> Exercise instructions:
Exact reproduction of all the entries is required, without any of their pictures.

> Records for the task:
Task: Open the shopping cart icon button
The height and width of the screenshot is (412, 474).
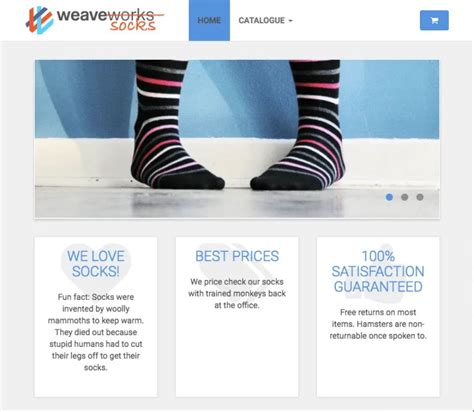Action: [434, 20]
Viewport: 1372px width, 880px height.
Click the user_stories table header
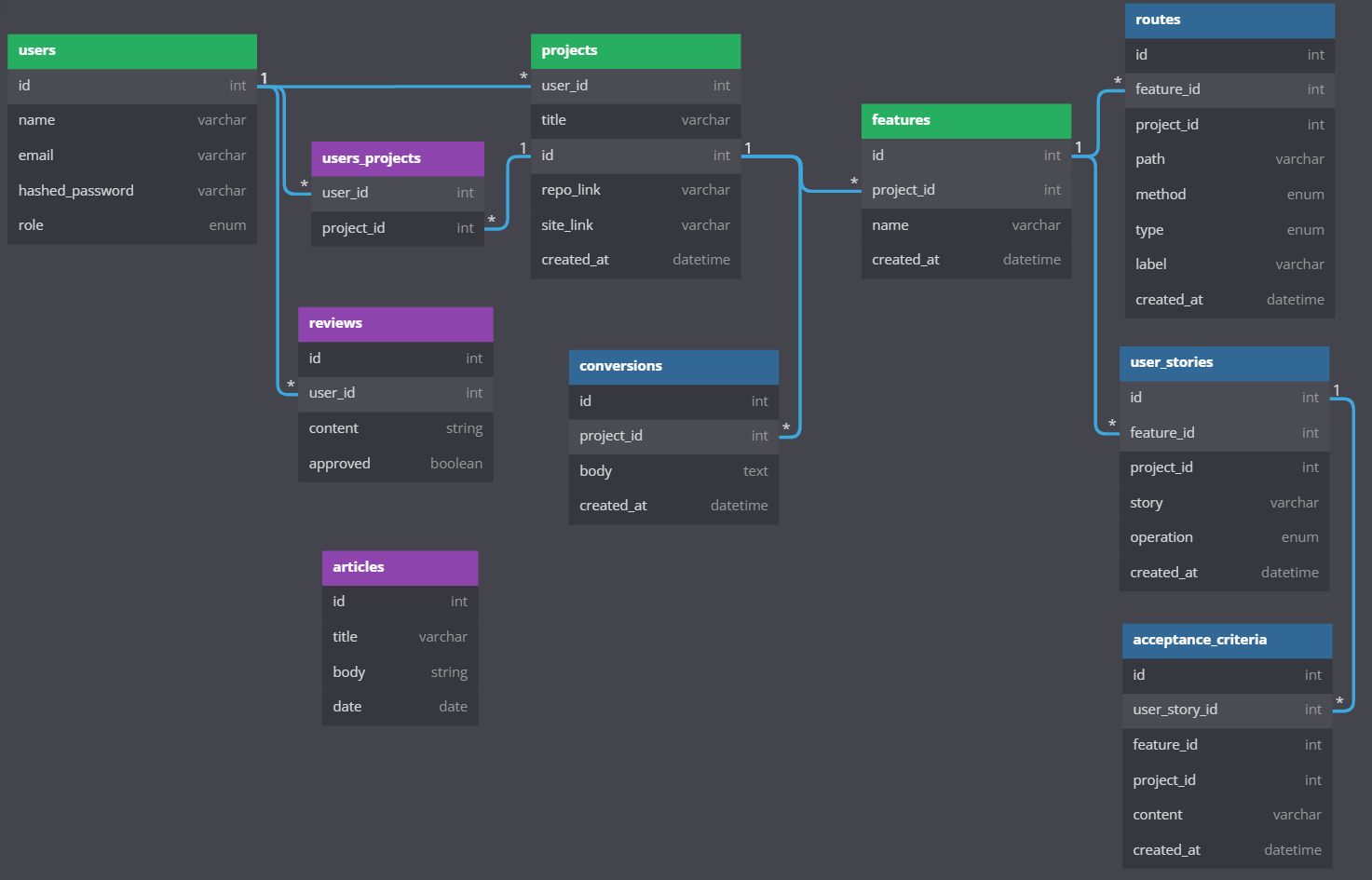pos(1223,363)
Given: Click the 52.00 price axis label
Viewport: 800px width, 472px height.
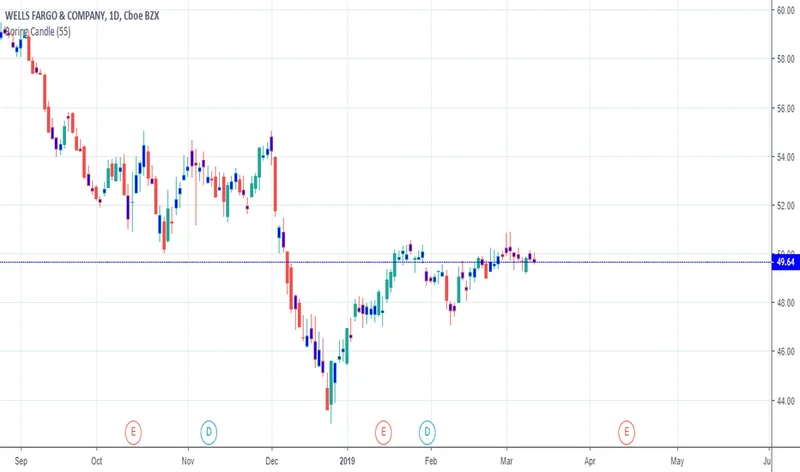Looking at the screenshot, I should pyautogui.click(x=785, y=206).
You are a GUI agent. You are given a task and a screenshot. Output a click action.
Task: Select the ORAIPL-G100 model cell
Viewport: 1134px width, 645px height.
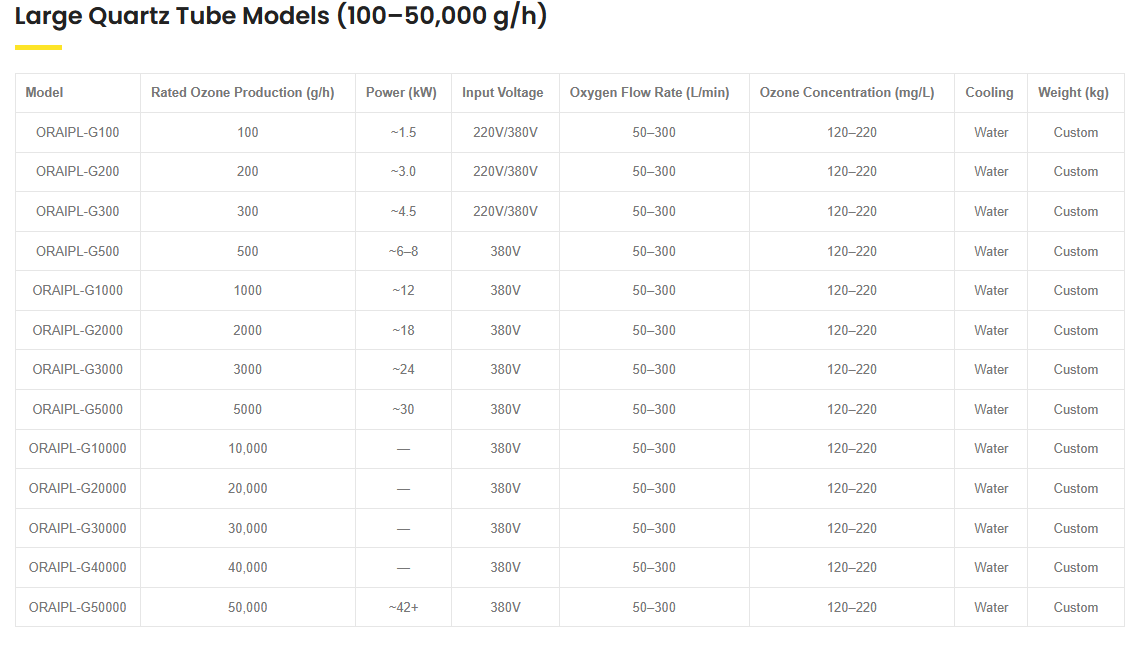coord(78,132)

> Written answer:
Task: Open the shopping cart icon button
The height and width of the screenshot is (412, 474).
Action: [434, 20]
Viewport: 1372px width, 880px height.
Click the user_stories table header
pos(1223,363)
Given: Click the 52.00 price axis label
Viewport: 800px width, 472px height.
Looking at the screenshot, I should pyautogui.click(x=785, y=206).
You are a GUI agent. You are given a task and a screenshot. Output a click action.
Task: Select the ORAIPL-G100 model cell
Viewport: 1134px width, 645px height.
coord(78,132)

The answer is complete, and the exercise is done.